Monday, January 25, 2010

I am sitting here watching Georgia busy playing. She pushed herself in her walker over to the entry where she found my purse on a low shelf. She is pulling items out, one by one, and examining each thing like it is the most extraordinary thing that she has ever seen. Its moments like this when you realize how life is just one big discovery for a baby. Everything is new.

She has just found a chapstick. She twisted it around and was a bit surprised when the top half, the cover, came off in her hand. She peered inside the top and then stuck her finger in there. Then she looked in the bottom and saw that there was something inside. She has taken her finger and poked it in, pulled her finger out to examine it, and now has stuck her finger in her mouth, to taste whatever she found. She smacks her lips, turns the tube around one more time to see all the writing. Bangs it on the tray a few times and then checks back inside the tube to see if anything falls out. She puts the whole tube in her mouth once, pulls it out, and looks at it very closely again. Finally, she tosses it on the floor and reaches in my bag for another item.

You try to put yourself in the place of a baby. Imagine finding a bag full of fascinating objects, things that you had never seen in your entire life. You had no idea what purpose they serve. I try to imagine how exciting it would be to touch these things and wonder about them.

After having a baby around for awhile, you stop noticing how every day is something new. But moments like this are magic, when it is quiet enough and calm enough that I can appreciate and even participate a bit in her giant Discovery of Life. Its really fuzzy and just barely flitting around the edges of my memory, but if I try hard enough, I can almost remember that feeling. Being little and being mesmerized by something New.

I remember being about 8 months old and being left alone on the floor near the cupboards at my Grandfather's house, the cupboards without the old-fashioned latches, the ones that had a button you had to press to pop the latch. They were shiny metal and worn smooth from years of use. They made a nice 'thunk' sound when the latch popped. I remember sitting there and being totally absorbed, touching the latch and trying to open it myself.

It makes me think about other memories from when I was really really young, and how they seem so disconnected. But maybe that is what a baby's mind is like- totally absorbed in one object or task and then an adult comes and scoops you up, and suddenly you find yourself somewhere else entirely, being handed some other object, and suddenly you are completely absorbed in this new item that has appeared. Sometimes when I see items that my mom had when I was a baby, I have strangly strong reactions. I glimpse a blanket in a stack on the shelf and I remember laying on the blanket and examining it, the way the yarn ties curl up and fuzz at the corner of each of the patchworks. I see a picture hanging at the end of the hall and I feel the ridges of its frame, bumping under my nails.
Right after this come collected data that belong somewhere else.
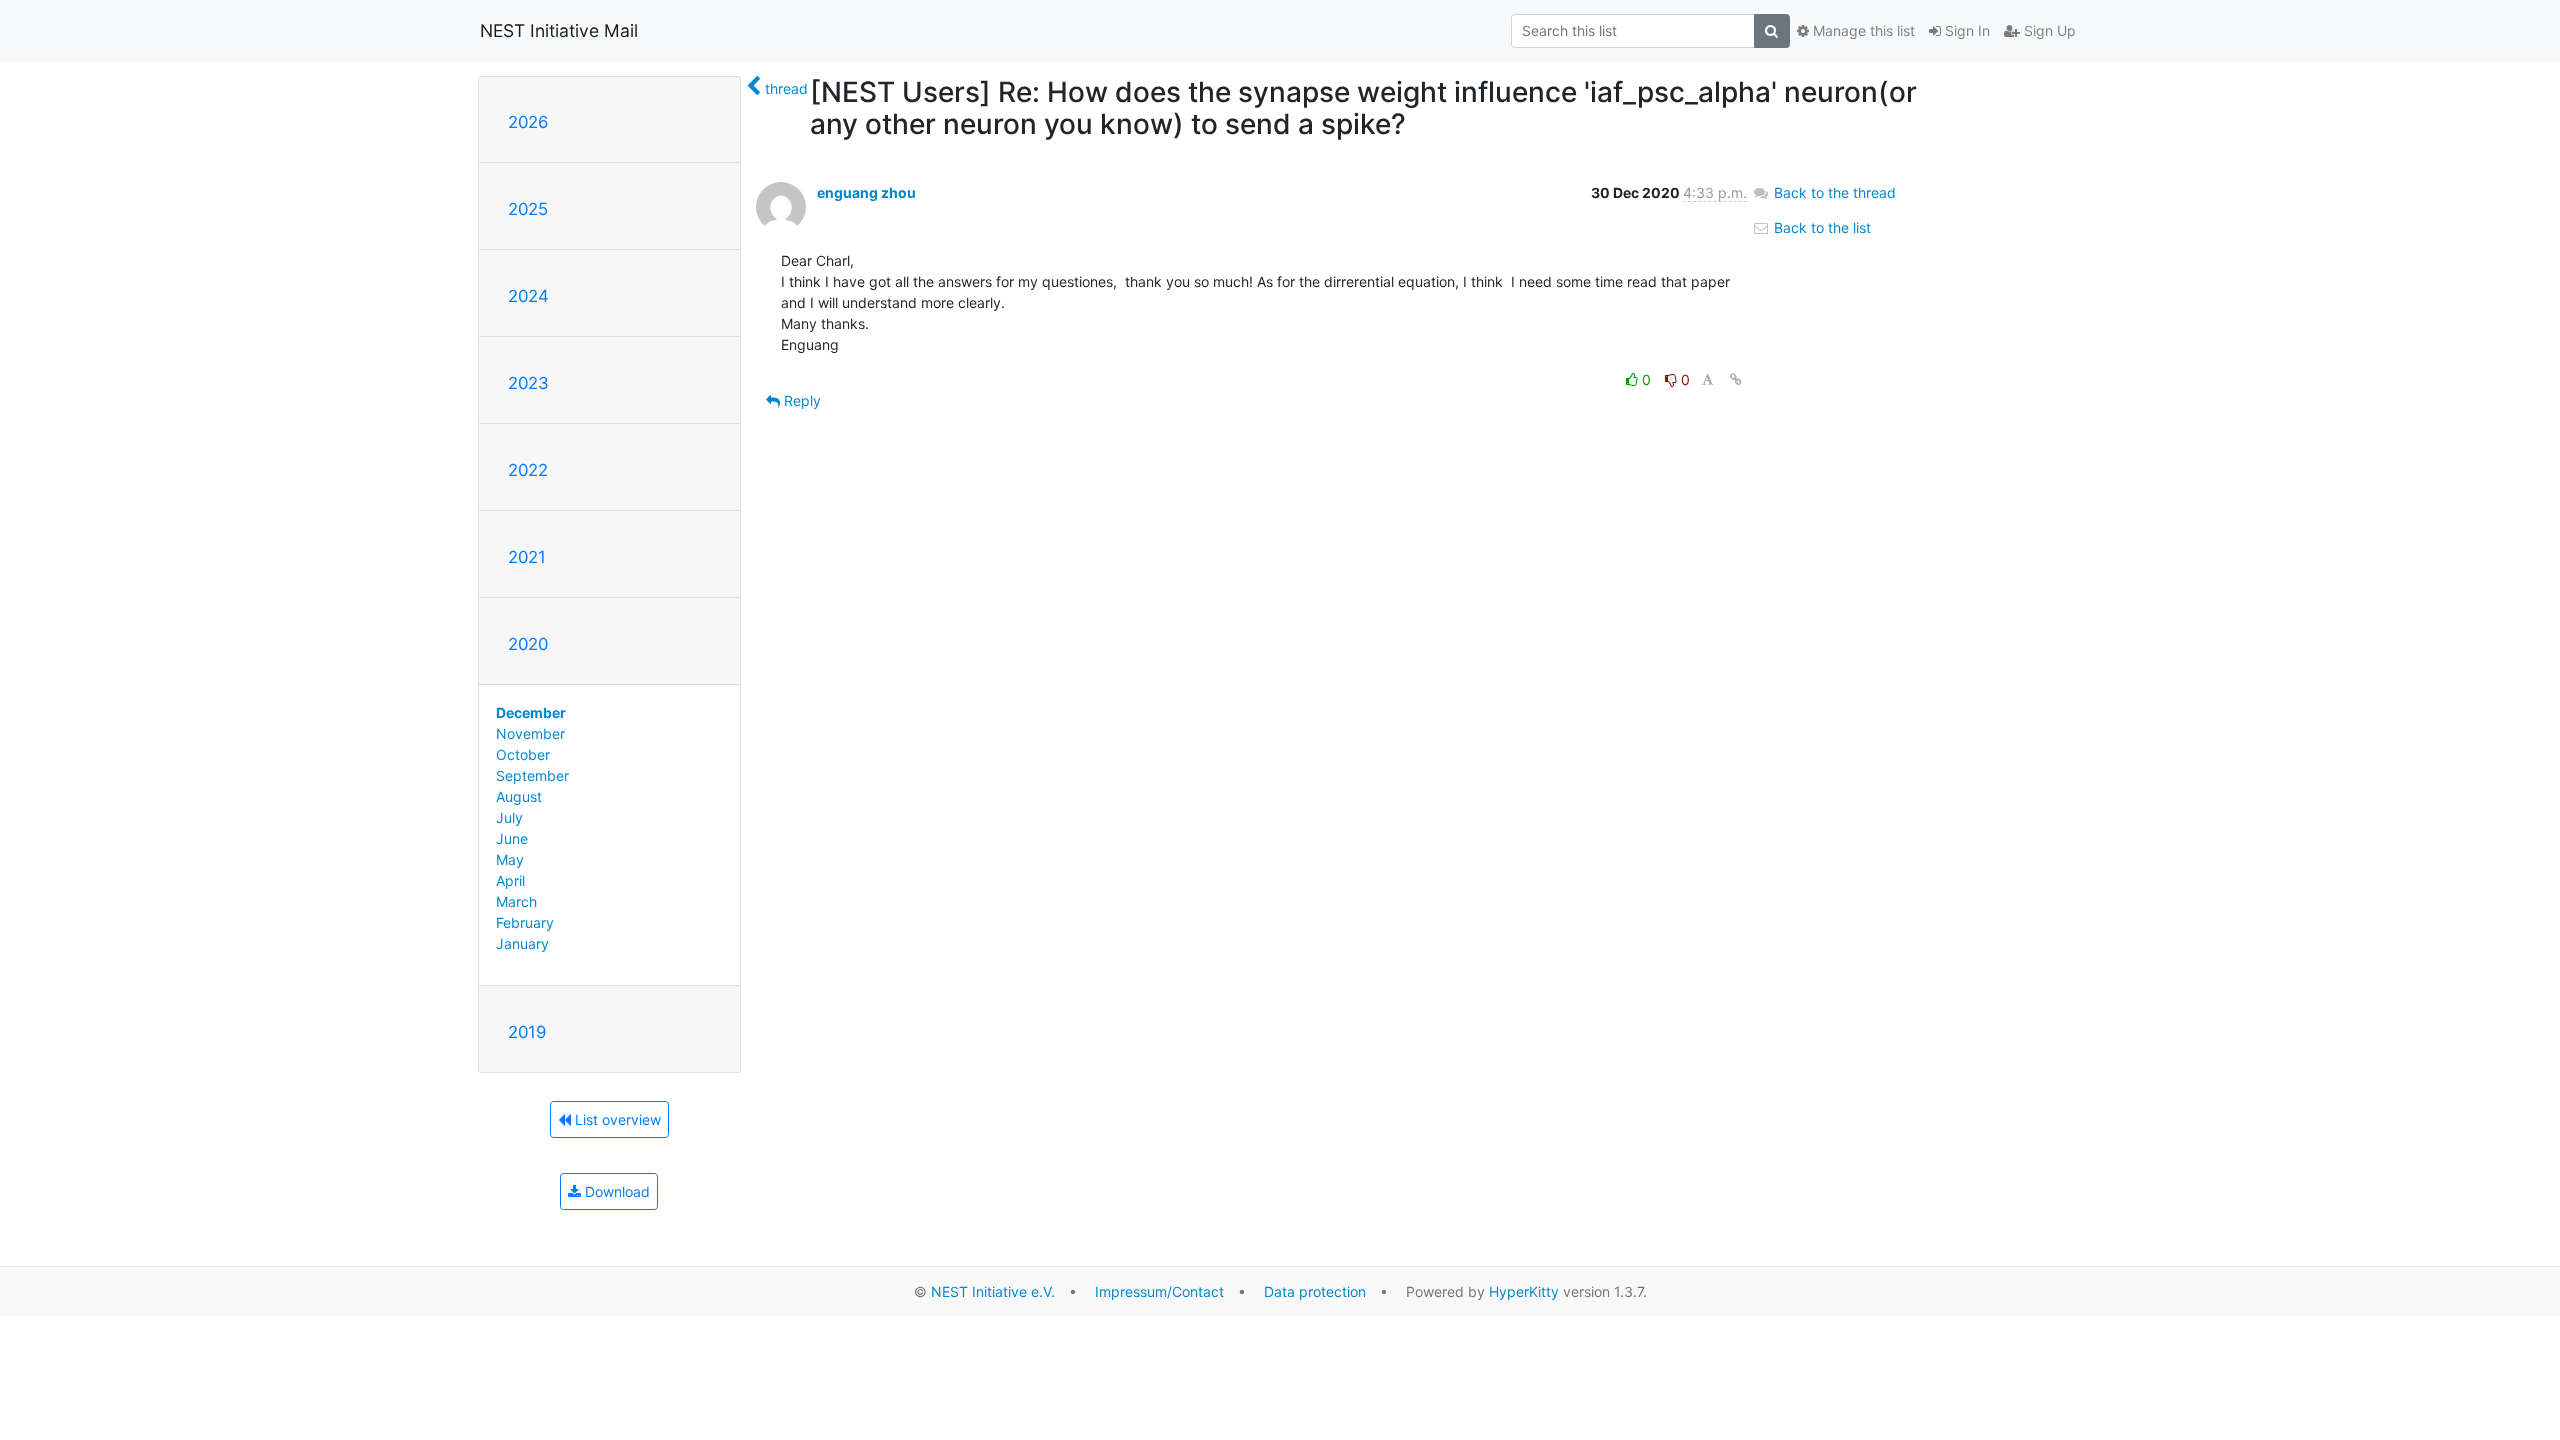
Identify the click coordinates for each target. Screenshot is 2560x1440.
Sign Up (2048, 30)
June (512, 838)
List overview (616, 1119)
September (532, 775)
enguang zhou (866, 192)
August (519, 796)
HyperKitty (1524, 1291)
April (510, 880)
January (522, 943)
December (531, 712)
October (523, 754)
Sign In (1965, 30)
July (509, 817)
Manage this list (1862, 30)
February (525, 922)
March (516, 901)
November (530, 733)
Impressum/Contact (1159, 1291)
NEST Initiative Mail (559, 30)
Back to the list (1820, 227)
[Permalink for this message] (1736, 379)
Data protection (1315, 1291)
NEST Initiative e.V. (993, 1291)
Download (615, 1191)
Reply (800, 400)
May (510, 859)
I put Georgia in her pyjamas and, as I stand in my childhood bedroom with the pale green carpetting, I can feel my feet sweating against the rubbery bottoms of my footy pyjamas, the blue ones with the white plastic feet that matched my sister's red ones. I wander through the toy section trying to find Christmas presents for the girls, and the chemical smell of all the plastic reminds me of the gritty feel of the yellow plastic on the play shopping cart that I received for Christmas when I was two.

Its funny how these memories flash into my head, surprising me and at the same time feeling worn smooth, as if they had been touched every day for years. It makes my stomach tense up with excitement, thinking of all the other memories that must be lingering around the corner, just waiting for the right signal to jump out and say, 'Here I am.'

It makes me look at the girls every day and think, 'Will they remember this? How about this?' Which events from today are the ones that they will turn over and over again in their head as they fall to sleep, the ones that will come back to them when they are grown up and remembering. As I paste the pictures in their photo albums, I wonder if the photos will jog memories and they will remember how that day smelled. Or how the cake batter felt sticky on their faces. Or how the cold air pinched the insides of their noses.

And what I often ask myself is, why do I spend so much time printing out photos and carefully pasting them in the albums? Why is it so important to me to try and pin down all these moments, especially when I am constantly being impressed by how intense my childhood memories come back to me? Maybe its just the randomness of memory that worries me. It feels like I have no control over what disappears and what sticks. Maybe that is what the albums are for. Like this, I remember the girls' childhood exactly as I want to. I choose the pictures. I write the captions. The universe doesn't get to decide which day gets lost and which moment will haunt me.

Will it work?

1 comment:

M said...

My daughter is only 7 weeks old, and it's so amazing to watch a new human being become acquainted with the world. She's just starting to be able to see farther than a few feet, and each morning we snuggle in bed and watch the sun rise. She's totally taken by the orange glow of light that comes in through the slats of the blinds and casts itself on the floor. Each day she watches it wide-eyed like it's some kind of brilliant miracle. Which, of course, it is. And I watch her take it in like she's some kind of miracle. Which, of course, she is.